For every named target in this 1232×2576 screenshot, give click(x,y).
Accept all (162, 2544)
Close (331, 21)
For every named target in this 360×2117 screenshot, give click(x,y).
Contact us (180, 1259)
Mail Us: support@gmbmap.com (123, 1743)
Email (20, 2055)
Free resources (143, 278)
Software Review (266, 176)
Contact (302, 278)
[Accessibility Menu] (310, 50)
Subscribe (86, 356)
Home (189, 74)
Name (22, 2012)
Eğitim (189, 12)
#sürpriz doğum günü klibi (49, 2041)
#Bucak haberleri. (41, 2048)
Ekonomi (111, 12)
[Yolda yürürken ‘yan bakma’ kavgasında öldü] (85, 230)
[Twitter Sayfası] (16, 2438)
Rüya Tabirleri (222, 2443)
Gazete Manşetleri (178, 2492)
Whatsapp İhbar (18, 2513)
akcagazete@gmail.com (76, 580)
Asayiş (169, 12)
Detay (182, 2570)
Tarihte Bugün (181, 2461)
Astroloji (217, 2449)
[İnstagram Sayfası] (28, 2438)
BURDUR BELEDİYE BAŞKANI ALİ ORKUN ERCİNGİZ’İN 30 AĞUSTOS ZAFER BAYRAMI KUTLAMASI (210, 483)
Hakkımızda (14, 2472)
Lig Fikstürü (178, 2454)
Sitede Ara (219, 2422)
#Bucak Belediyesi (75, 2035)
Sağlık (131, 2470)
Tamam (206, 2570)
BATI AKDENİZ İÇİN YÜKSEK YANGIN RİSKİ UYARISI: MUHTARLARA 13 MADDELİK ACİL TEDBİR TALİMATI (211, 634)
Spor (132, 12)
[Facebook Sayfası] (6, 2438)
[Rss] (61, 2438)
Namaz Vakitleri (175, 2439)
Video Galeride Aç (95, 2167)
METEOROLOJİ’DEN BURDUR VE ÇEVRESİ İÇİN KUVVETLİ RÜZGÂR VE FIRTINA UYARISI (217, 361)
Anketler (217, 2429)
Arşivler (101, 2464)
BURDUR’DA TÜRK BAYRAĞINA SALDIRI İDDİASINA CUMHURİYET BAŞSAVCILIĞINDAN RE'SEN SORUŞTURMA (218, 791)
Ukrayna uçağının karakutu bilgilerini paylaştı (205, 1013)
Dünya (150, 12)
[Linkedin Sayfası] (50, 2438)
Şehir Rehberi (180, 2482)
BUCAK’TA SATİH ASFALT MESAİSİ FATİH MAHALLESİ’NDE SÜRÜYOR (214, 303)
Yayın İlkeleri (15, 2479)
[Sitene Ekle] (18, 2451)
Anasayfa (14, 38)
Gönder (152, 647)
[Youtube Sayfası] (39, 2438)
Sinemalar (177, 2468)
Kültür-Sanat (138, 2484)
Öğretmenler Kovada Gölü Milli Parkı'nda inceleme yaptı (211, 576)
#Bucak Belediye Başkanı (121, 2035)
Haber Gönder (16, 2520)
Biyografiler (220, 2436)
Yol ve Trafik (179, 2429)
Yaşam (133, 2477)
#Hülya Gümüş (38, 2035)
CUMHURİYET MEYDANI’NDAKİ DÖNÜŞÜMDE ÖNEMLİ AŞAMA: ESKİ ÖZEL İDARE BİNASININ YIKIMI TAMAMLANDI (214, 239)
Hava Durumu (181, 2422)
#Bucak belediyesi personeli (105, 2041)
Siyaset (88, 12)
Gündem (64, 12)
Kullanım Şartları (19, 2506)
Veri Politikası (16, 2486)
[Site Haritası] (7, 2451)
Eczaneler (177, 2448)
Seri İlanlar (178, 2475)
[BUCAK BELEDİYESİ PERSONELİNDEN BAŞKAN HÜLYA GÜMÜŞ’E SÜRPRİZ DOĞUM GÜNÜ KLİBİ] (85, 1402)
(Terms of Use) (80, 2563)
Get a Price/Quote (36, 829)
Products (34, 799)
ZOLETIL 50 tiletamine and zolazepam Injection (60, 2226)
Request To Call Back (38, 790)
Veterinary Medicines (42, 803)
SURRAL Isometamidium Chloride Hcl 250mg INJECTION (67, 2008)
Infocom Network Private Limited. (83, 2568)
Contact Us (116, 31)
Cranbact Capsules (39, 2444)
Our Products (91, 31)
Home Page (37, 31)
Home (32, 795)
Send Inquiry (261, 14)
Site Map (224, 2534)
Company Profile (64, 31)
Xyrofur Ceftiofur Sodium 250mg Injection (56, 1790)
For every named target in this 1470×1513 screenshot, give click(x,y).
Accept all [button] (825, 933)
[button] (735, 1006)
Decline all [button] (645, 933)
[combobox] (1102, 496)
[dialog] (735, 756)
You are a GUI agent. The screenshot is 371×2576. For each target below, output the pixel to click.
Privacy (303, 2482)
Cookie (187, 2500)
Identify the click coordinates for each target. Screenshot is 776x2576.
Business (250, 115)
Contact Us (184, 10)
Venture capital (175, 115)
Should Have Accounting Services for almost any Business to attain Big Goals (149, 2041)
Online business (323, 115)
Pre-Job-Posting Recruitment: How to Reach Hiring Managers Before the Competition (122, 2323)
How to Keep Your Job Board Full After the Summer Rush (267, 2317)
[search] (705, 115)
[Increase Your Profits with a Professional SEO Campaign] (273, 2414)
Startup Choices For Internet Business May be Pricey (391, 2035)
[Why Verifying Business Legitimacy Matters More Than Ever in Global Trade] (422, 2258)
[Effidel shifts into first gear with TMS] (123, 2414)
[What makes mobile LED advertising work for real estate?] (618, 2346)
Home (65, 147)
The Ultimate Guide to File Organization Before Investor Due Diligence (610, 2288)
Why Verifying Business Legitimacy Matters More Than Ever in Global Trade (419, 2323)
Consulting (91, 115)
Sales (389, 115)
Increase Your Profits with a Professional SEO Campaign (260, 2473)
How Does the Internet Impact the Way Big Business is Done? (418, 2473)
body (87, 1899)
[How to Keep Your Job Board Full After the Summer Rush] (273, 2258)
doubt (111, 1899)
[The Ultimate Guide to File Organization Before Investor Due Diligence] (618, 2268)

▬▬▬▬▬▬

INSTRUCTIONS FOR THE TASK: Which lines in the records above contain the word "Rush"? Return each of them.

RESPONSE TO THIS TASK:
How to Keep Your Job Board Full After the Summer Rush (267, 2317)
[How to Keep Your Job Board Full After the Summer Rush] (273, 2258)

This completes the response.